Nellie George Stearns (July 10, 1855 – February 9, 1936) was an American artist and teacher of art. She taught and held exhibitions in the leading towns and cities of New England.

==Early years and education==
Nellie George was born in Warner, New Hampshire, July 10, 1855. She was the daughter of Gilman C. and Nancy (Badger) George. Her siblings included sisters Mrs. Hannah Colby and Mrs. C. H. Bennett, and a brother, Frank G. George.

Stearns inherited from her mother an inclination toward art. Even in her childhood, she sketched as a constant amusement. Her parents engaged art tutors for her in their own home. Stearns was graduated with high honors from Simonds Free High School, Warner. She took a thorough course in the Boston Museum of Fine Arts, and later studied portrait painting with Mr. Emilie Lonigo, where she gained a wide knowledge regarding technique.

==Career==
After leaving school, she taught art in its various branches for several years. Her summers were devoted to classes throughout the New England States. During the season of 1891, she had charge of the art department in the Chautauqua Assembly of East Epping, New Hampshire.

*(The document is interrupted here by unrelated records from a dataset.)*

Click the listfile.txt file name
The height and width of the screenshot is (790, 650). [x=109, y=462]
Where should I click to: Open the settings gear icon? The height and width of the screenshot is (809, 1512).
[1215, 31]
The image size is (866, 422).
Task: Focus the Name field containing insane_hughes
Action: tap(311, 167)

Stearns' favored form of painting was the human face and form. Her painting of The Great Rid Pipe Stone Quarry, a scene immortalized in Henry Wadsworth Longfellow's The Song of Hiawatha, was exhibited in the World Cotton Centennial of New Orleans in 1884, and at the World's Columbian Exposition of Chicago in 1893. She also painted a portrait of Governor Nehemiah G. Ordway, which was hung in the Pittsburg, New Hampshire Library.

At Warner, on December 24, 1882, she married George Frederic Stearns. From 1894, they made their home in Boston, and her studio was located there as well. She was a member of the Order of the Eastern Star. By religion, she was a Congregationalist. Stearns died February 9, 1936, in Warner, New Hampshire, and is buried in that city's Pine Grove Cemetery.